**Work instructions**
[1] Transcribe the passage of the replication package README starting at "This replication package" and ending at "citizenship data (2024)".
[2] Pick up the citizenship statistics replication package README after its last line and keep writing it.

**Page extract**
================================================================================
REPLICATION PACKAGE
Sex-Disaggregated Citizenship Statistics: Data Gaps and Why These Matter
================================================================================

Authors: Ashley Mantha-Hollands and Maarten Vink
Affiliation: European University Institute
Status: Manuscript under review
Date: January 2026

================================================================================
CONTENTS
================================================================================

This replication package contains all data and code necessary to reproduce 
the figures in the manuscript. The package includes:

1. dataviz_replication.R          - R script to reproduce all figures
2. UK-citizenship-datasets-sep-2025.xlsx - UK Home Office citizenship data
3. destatis_2024.xlsx             - German citizenship data (2024)
4. destatis_2000_2023.xlsx        - German citizenship data (2000-2023)

**Listed entries**
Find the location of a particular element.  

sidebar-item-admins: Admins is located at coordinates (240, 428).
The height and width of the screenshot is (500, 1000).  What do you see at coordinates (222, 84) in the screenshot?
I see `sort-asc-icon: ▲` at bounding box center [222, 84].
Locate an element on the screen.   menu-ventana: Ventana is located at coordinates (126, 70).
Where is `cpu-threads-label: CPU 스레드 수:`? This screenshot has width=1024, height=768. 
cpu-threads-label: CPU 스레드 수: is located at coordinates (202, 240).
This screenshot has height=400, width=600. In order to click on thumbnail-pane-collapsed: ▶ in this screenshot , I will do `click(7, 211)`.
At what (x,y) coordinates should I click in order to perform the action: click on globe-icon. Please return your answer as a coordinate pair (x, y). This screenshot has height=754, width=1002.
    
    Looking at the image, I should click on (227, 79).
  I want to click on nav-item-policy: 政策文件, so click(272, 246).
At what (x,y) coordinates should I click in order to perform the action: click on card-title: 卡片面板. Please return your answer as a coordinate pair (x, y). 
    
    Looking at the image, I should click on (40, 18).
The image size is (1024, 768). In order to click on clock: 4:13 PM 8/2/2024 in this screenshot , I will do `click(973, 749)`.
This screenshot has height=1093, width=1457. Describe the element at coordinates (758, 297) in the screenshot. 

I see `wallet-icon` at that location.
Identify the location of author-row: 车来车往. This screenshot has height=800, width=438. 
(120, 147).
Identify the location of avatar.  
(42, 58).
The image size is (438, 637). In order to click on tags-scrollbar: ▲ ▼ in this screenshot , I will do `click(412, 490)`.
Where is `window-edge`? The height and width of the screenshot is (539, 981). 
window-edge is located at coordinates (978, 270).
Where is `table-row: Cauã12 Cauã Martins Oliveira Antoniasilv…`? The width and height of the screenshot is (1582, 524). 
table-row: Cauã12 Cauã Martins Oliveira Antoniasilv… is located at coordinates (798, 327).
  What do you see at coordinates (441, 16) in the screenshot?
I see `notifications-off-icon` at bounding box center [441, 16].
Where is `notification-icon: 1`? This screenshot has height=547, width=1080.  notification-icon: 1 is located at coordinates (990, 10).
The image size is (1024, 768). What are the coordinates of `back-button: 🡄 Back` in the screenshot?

**Responses**
[1]
This replication package contains all data and code necessary to reproduce 
the figures in the manuscript. The package includes:

1. dataviz_replication.R          - R script to reproduce all figures
2. UK-citizenship-datasets-sep-2025.xlsx - UK Home Office citizenship data
3. destatis_2024.xlsx             - German citizenship data (2024)

[2]
5. px-x-0103030100_101.px	  - Swiss citizenship data
6. README.txt                     - This file

================================================================================
SOFTWARE REQUIREMENTS
================================================================================

R version 4.0 or higher is required. The following R packages must be installed:

- readxl
- dplyr
- stringr
- tidyverse
- eurostat
- janitor
- patchwork
- scales
- countrycode
- BFS
- pxR

To install all required packages, run:
install.packages(c("readxl", "dplyr", "stringr", "tidyverse", "eurostat", 
                   "janitor", "patchwork", "scales", "countrycode", "BFS", "pxR"))

================================================================================
DATA SOURCES
================================================================================

1. EUROSTAT DATA (Figure 1)
   - Downloaded automatically via the eurostat R package
   - Dataset: migr_acqs (citizenship acquisition statistics)
   - No manual download required

2. GERMAN DATA (Figure 2a)
   - Source: DESTATIS (German Federal Statistical Office)
   - Two files included:
     * destatis_2000_2023.xlsx: Historical data (2000-2023)
     * destatis_2024.xlsx: Latest year data (2024)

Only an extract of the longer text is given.